The state should ensure that pension systems are portable, flexible and fair to all teachers.
Colorado only offers a defined benefit pension plan to its teachers as their mandatory pension plan. This plan is not fully portable and does not vest until year five. It also limits flexibility by restricting the ability to purchase years of service. However, Colorado is commended for offering a 50 percent employer match to vested teachers that withdraw their funds before retirement age and for offering a fully portable supplemental savings plan.
Vesting in a defined benefit plan guarantees a teacher's eligibility to receive lifetime monthly benefit payments at retirement age. Nonvested teachers do not have a right to later retirement benefits; they may only withdraw the portion of their funds allowed by the plan. Colorado's vesting at five years of service limits the options of teachers who leave the system prior to this point.
Colorado does at least offer some portability to teachers leaving the system, which is rare among defined benefit plans. Teachers with five years of service who choose to withdraw their contributions before retirement age are able to take a 50 percent employer match in addition to their contributions and the interest earned. Teachers who wait until retirement age may withdraw their contributions, the interest earned and a 100 percent employer match, or they may follow the traditional benefit formula (see Goal 4-I). However, teachers with less than five years of service receive only a 50 percent match on contributions and interest made on or before December 31, 2010. For all contributions after this date, nonvested teachers will receive only their contributions with no match or interest. This means that non-vested teachers who withdraw their funds accrue fewer benefits than what they would have earned had they simply put their contributions in basic savings accounts.
While it would be preferable for the state to offer a 100 percent match earlier in a teacher's career, Colorado is commended for the match it offers vested teachers. However, even with this match, vested teachers leaving the pension system would have saved only 12 percent of their salary (see Goal 4-H), while nonvested teachers would have saved only 8 percent. Both of these levels are below what is conventionally recommended by retirement advisers for individuals not also contributing to Social Security. While Colorado's relatively low mandatory contribution rate allows for flexibility in teachers' retirement savings, it also means that Colorado needs to educate teachers on what happens if they leave the system and encourage savings in other portable supplemental plans. Further, teachers who remain in the field of education but enter another pension plan (such as in another state) will find it difficult to purchase the time equivalent to their prior employment in the new system because they are not entitled to any employer contribution.

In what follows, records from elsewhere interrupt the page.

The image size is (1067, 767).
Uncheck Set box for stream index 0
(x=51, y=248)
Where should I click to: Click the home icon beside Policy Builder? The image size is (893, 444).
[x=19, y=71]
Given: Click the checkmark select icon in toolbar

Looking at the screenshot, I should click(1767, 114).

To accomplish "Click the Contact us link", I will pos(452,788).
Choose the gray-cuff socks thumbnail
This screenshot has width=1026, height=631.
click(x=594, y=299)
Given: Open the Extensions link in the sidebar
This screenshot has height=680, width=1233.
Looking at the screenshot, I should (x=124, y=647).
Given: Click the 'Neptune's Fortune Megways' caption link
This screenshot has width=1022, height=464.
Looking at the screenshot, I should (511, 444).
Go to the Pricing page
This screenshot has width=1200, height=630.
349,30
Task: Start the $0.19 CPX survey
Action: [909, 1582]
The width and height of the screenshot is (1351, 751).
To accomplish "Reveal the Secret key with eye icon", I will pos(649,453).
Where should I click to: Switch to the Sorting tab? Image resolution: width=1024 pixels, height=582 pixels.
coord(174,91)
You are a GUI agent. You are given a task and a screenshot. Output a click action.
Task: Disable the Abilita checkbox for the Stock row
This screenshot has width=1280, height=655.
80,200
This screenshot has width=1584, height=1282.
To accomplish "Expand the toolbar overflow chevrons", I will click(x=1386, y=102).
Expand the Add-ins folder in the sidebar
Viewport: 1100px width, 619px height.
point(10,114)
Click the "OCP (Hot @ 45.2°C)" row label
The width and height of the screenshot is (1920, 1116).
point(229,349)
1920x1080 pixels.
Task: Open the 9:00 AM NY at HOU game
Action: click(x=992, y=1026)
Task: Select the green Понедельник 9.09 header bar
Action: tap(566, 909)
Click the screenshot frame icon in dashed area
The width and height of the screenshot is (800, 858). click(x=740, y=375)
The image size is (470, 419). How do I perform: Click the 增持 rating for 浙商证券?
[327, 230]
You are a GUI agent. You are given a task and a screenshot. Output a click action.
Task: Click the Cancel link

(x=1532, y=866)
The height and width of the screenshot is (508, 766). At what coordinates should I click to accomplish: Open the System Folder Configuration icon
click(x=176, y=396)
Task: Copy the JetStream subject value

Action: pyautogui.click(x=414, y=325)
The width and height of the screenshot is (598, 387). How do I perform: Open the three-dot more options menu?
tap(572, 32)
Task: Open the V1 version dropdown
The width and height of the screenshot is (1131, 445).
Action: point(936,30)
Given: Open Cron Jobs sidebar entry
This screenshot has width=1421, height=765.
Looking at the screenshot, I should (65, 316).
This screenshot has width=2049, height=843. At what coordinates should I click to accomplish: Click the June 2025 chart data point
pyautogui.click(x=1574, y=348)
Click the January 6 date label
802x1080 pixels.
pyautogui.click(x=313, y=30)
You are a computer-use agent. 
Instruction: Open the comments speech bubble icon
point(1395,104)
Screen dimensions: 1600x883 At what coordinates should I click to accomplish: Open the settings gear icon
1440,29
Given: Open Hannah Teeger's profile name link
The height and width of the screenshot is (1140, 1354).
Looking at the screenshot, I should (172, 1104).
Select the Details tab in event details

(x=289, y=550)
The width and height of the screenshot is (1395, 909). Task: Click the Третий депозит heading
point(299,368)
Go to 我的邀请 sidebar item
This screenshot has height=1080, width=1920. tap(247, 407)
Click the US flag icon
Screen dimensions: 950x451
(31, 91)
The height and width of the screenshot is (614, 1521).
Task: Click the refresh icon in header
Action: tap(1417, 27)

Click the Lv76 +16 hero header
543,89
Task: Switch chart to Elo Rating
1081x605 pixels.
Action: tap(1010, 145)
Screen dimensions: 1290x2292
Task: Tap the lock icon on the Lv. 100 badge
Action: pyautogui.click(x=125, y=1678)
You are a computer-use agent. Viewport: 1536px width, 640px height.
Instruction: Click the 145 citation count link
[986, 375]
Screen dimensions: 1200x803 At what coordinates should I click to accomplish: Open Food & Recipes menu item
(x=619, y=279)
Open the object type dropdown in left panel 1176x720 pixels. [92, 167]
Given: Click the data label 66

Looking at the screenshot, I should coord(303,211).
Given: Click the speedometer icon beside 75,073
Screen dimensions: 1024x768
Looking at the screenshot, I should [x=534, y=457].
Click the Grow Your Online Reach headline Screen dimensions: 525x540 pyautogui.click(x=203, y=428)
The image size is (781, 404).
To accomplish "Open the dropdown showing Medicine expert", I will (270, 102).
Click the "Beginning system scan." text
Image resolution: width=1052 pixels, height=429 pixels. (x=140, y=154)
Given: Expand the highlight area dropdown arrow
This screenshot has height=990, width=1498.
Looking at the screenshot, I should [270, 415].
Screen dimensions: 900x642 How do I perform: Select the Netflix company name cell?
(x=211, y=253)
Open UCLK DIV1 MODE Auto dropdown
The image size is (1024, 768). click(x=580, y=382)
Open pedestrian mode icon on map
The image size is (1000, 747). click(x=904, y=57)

Colorado limits teachers' flexibility to purchase years of service. The ability to purchase time is important because defined benefit plans' retirement eligibility and benefit payments are often tied to the number of years a teacher has worked. Colorado's plan allows teachers to purchase time for previous teaching experience, up to 10 years. While better than not allowing any purchase at all, this provision disadvantages teachers who move to Colorado with more teaching experience. In addition, the state does not allow teachers to purchase time for approved leaves of absence, which is a tremendous disadvantage, especially to any teacher who needs to take a leave for personal reasons such as maternity or paternity care.
Colorado is commended for offering an optional supplementary defined contribution plan and for encouraging participation in this plan through its informative website and materials. Colorado's PERA 401(k) Plan is a voluntary tax-deferred retirement savings program in which teachers are given numerous investment options. Teachers may be able to contribute meaningfully to the optional defined contribution plan because of the reasonable employee contribution rate for Colorado's defined benefit pension plan of 8 percent (see Goal 4-H). However, there is no guaranteed employer contribution to this plan, and it is up to the individual employer to determine whether it will make any contribution.
Offer teachers a pension plan that is fully portable, flexible and fair.
Colorado should offer teachers for their mandatory pension plan the option of either a defined contribution plan or a fully portable defined benefit plan, such as a cash balance plan. A well-structured defined benefit plan could be a suitable option among multiple plans. However, as the sole option, defined benefit plans severely disadvantage mobile teachers and those who enter the profession later in life. Because teachers in Colorado do not participate in Social Security, they have no fully portable retirement benefits that would move with them in the event they leave the system.
Increase the portability of its defined benefit plan.
If Colorado maintains its defined benefit plan, it should allow teachers leaving the system to withdraw 100 percent of employer contributions. The state should also allow teachers to purchase their full amount of previous teaching experience and approved leaves of absence and decrease the vesting requirement to year three. A lack of portability is a disincentive to an increasingly mobile teaching force.
Offer an employer contribution to the supplemental retirement savings plan.
While Colorado at least offers teachers the option of a supplemental defined contribution savings plan, this option would be more meaningful if the state required employers also to contribute.
The Public Employees' Retirement Association of Colorado did not respond to repeated requests to review NCTQ's analyses related to teacher pensions.